Only in cases where a matter is removed improvidently and without jurisdiction shall a case be remanded.

Harry A. Blackmun:

I suppose what you are saying is that this decision below opens a way for the Federal Judiciary country-wide to do away independently with diversity jurisdiction?

Frank G. Dickey, Jr.:

Mr. Justice Blackmun, if I had to look into the mind of Judge Hermansdorfer, which I obviously cannot do, I would say that this was the intent of his order of remand.

Harry A. Blackmun:

This is the responsibility, is it not, for every Federal Judge to follow his example and just clear their calendars of diversity cases?

Frank G. Dickey, Jr.:

It would certainly be unless this Court —

Harry A. Blackmun:

And only remove — of diversity cases –-

Frank G. Dickey, Jr.:

If Your Honor please, I think if the order of remand in this particular case is permitted to stand, this Court is going to have to legislate judicially which is an area which is completely within the realm of Congress and this Court would also have to eliminate original diversity jurisdiction as well as removal.

Frank G. Dickey, Jr.:

I think that not only would the order of remand in this particular case apply to removal of diversity jurisdiction, but it would as far original jurisdiction goes because this was a case which could have brought them in the District Court under the provisions of original diversity jurisdiction.

Thurgood Marshall:

Mr. Dickey, Congress could remedy and stop this with just one stroke of (Inaudible) —

Frank G. Dickey, Jr.:

If Your Honor please —

Thurgood Marshall:

Just take the word “mandate” out of their provision?

Frank G. Dickey, Jr.:

Well, I think that what Congress —

Thurgood Marshall:

Right?

Congress —

Frank G. Dickey, Jr.:

Yes sir.

Yes sir, Congress could do that.

I think also that Congress intended that this matter should never arise by reason of the language in 1447(c).

William J. Brennan, Jr.:

Is not the substance of your argument that we ought not comes to 1447(d) as literally written, but as limited in application to cases you regularly sent back under the 1447(c) on some reason that might be error?

Is that not as you say happened here, the Court because it had a crowded calendar, sending it back and say go try at the state court, do not bother me with it?

Frank G. Dickey, Jr.:

That is entirely correct Your Honor.

Potter Stewart:

It is kind of odd to say that it is not reviewable with even though erroneous, unless the error is serious, what sort of a doctrine is that?

Frank G. Dickey, Jr.:

Well, if Your Honor please, the 1447(d) says that an order remanding a case is not reviewable on appeal or otherwise.

Potter Stewart:

Yes.

Frank G. Dickey, Jr.:

Otherwise, under the cases which have been interpreted before means by any remedy or by any means?

However, when Section 1447(d) is read with 1447(c), unless a case was removed improvidently and without jurisdiction, then the order of remand is not even a proper order of remand.

The refore, what I am saying is that the order of Judge Hermansdorfer in this case was a void order to begin with.

Potter Stewart:

Well, that is what you always say on appeal or on mandamus.

That is your substance of your case, but we are dealing with a procedural statute that Congress enacted saying that it is not reviewable, no matter how erroneous by appeal or otherwise and it is no answer to say to that statute to say yes, but this was erroneous?

- [Records shown]:
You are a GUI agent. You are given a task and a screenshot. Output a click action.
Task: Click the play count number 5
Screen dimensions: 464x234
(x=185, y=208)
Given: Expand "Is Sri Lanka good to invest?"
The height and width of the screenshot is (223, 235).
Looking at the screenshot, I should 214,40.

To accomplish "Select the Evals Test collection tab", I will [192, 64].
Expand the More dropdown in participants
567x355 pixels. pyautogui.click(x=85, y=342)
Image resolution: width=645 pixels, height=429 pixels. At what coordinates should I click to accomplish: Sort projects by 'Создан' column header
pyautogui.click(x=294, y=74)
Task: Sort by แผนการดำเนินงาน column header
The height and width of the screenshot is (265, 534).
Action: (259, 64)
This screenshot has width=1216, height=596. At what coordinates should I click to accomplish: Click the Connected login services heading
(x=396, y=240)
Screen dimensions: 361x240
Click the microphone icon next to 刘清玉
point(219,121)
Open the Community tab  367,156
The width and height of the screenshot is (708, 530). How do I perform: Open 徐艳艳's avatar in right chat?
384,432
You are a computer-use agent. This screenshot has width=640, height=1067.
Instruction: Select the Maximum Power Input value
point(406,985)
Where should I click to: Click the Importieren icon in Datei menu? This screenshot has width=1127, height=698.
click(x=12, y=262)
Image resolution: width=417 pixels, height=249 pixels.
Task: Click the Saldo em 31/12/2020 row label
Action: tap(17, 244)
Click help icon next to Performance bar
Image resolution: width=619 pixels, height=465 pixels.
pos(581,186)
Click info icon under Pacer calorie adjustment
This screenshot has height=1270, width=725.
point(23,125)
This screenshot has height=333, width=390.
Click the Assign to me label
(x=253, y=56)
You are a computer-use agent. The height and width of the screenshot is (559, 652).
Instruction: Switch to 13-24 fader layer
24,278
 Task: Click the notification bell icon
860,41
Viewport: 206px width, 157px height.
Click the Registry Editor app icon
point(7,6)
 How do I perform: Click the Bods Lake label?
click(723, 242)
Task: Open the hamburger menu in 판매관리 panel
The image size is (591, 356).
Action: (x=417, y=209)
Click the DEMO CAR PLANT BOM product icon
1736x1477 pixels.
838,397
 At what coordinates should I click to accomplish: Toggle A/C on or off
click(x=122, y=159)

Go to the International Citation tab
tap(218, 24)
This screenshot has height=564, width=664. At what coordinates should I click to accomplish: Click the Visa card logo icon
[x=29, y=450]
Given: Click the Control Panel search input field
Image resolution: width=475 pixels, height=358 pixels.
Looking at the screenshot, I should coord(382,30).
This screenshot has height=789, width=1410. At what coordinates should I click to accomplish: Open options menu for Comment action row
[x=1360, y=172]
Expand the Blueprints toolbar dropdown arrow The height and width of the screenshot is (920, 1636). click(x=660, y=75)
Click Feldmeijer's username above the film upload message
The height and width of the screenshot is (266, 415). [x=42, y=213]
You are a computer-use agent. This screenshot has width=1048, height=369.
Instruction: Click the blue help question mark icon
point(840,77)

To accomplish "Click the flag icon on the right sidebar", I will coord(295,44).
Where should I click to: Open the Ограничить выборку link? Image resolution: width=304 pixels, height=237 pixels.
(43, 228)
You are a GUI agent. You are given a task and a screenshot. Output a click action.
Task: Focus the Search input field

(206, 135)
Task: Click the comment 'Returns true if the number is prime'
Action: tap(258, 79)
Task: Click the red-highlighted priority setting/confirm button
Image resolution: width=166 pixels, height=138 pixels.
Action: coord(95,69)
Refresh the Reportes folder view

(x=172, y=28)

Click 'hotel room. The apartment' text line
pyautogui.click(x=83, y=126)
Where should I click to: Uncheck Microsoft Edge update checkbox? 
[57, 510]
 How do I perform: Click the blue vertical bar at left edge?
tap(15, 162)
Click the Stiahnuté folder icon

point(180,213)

- [Problems and tasks]:
[a] Rewrite the stretch of the argument transcript from "Is that not" through "doctrine is that?", changing "crowded calendar" to "busy docket".
[b] In the argument transcript, what does 1447(d) say about an order remanding a case?
The items have nothing to do with the argument transcript.

- [Solution list]:
[a]
Is that not as you say happened here, the Court because it had a busy docket, sending it back and say go try at the state court, do not bother me with it?

Frank G. Dickey, Jr.:

That is entirely correct Your Honor.

Potter Stewart:

It is kind of odd to say that it is not reviewable with even though erroneous, unless the error is serious, what sort of a doctrine is that?

[b] It says such an order is not reviewable on appeal or otherwise.